I had been in a kayak before but not like this: We were going on a multiday expedition to islands and there was no electricity and we would be cooking over open flame. With any luck, my phone battery would die. (I hear it has an off button, but I somehow never have the courage to actually use it.)
Some kind of genetic programming was triggered in me as our pod of paddlers made its way across the ocean and toward the distant shore. The Viking princess in my blood daydreamed about raiding campers and stealing all their S’mores. All I needed was someone beating some drums and the voyager in me would blossom.
This was, eons ago, how we discovered neighbors and nations, new lands. While it was also how we bullied our way around the planet, initially the intention was of exploration. What lies beyond? With GPS, Google Maps and Facebook, it seems there is little mystery left, few explorations to be made. But don’t be fooled.
What makes a place unique, like interpreting art or music, is the audience. If a seascape or island cliffs have not been smelled and heard and seen with your own eyes, it has not yet been discovered by you. When we explore these places new to us, we inevitably discover new things about ourselves, new possibilities about our capabilities.
This is why people whose sanity we question will try again and again to cross an ocean on paddleboards and kayaks, circle the world in hot air balloons, or float the dangerous Cape of Good Hope (which requires a lot more than good hope to successfully navigate).
It is because they have left their comfort zone and seen a glimpse of what might be, a glimpse of the unknown self they may discover. Never have I read a National Geographic expose where the adventurer said, “Yeah, it looked really cool in satellite pictures, so I wanted to see it for myself.”
We spent four days on Sucia Island. We camped, we explored trails, we did yoga in the sunset, laughing and toppling down grassy fields. We tossed rocks and smelled dirt and let the wind batter our faces until they were pink with glee and breeze. I saw and heard things I had never experienced.

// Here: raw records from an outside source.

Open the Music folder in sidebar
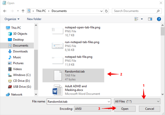The image size is (165, 115). [x=17, y=57]
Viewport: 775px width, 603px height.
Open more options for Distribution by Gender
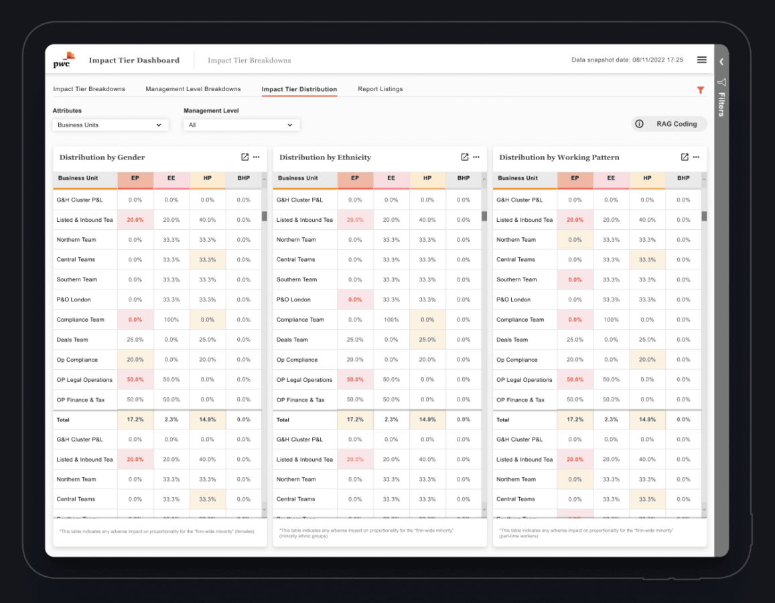tap(257, 157)
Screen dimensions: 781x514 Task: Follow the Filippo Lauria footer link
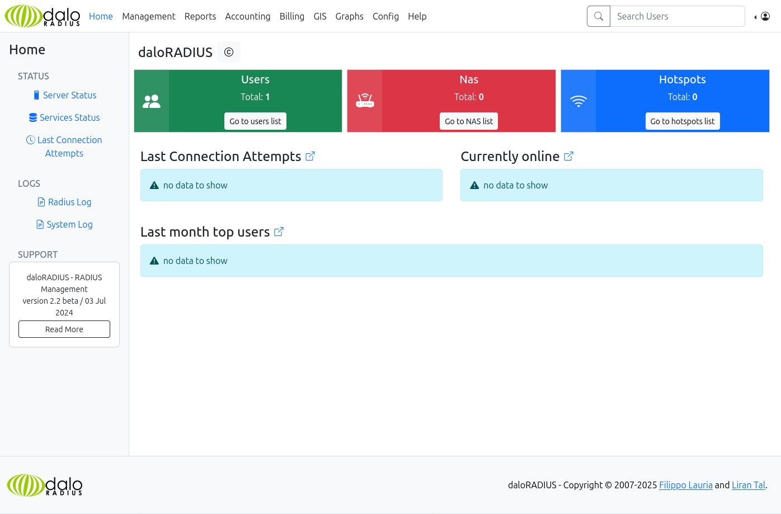[685, 485]
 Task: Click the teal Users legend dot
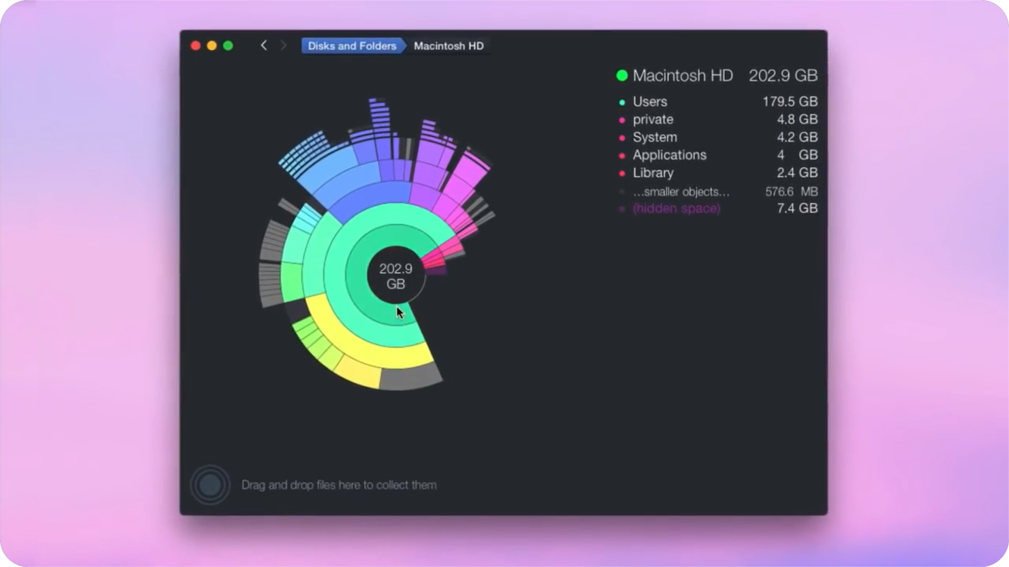(622, 102)
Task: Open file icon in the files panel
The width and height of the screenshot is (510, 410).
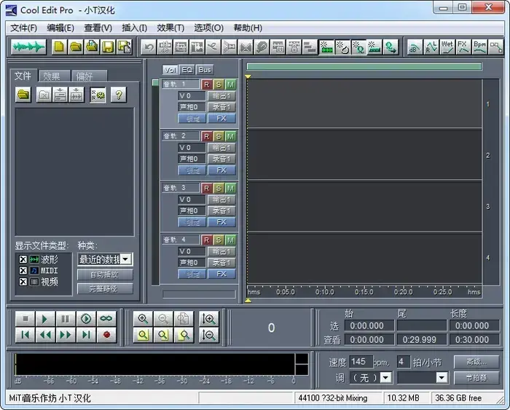Action: click(23, 95)
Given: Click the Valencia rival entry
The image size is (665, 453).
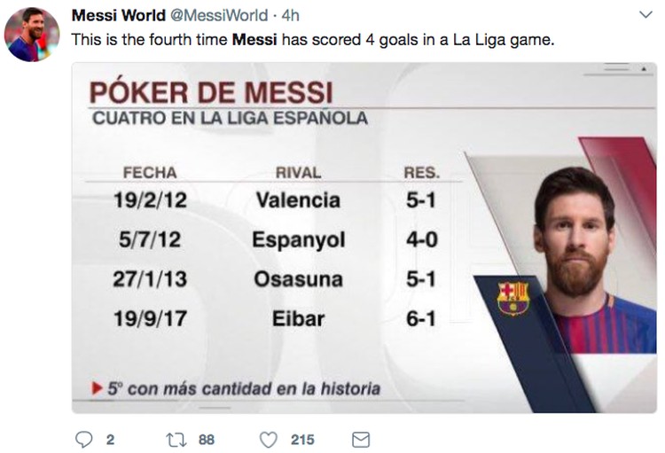Looking at the screenshot, I should pyautogui.click(x=298, y=200).
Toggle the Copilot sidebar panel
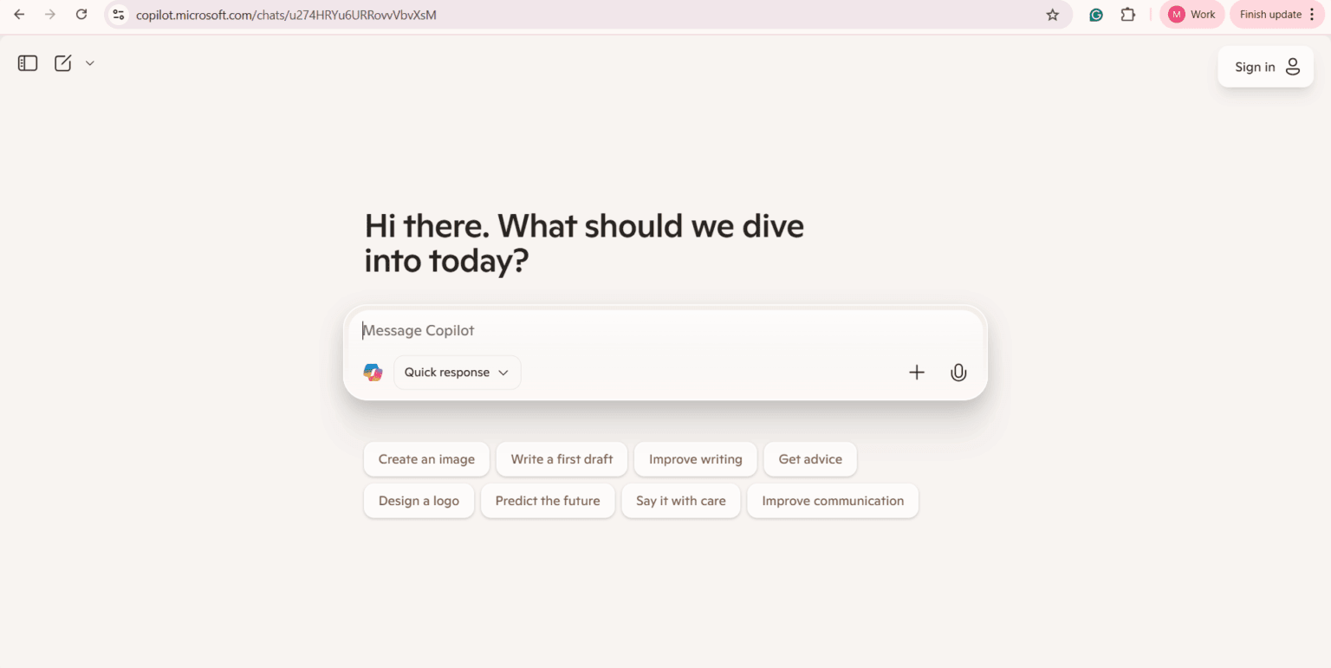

I also discovered entire new landscapes of my own inner world, places I would only go to if I were crossing an ocean for an hour in wind-swept seas with salt water splashing around me. I, too, got a glimpse of my own potential as I clambered around cliff edges in the morning sun or sat in complete silence but for sound of the waves rolling gravel on the shoreline.
Who knows what I’ll learn about myself when I make it over to Glacier.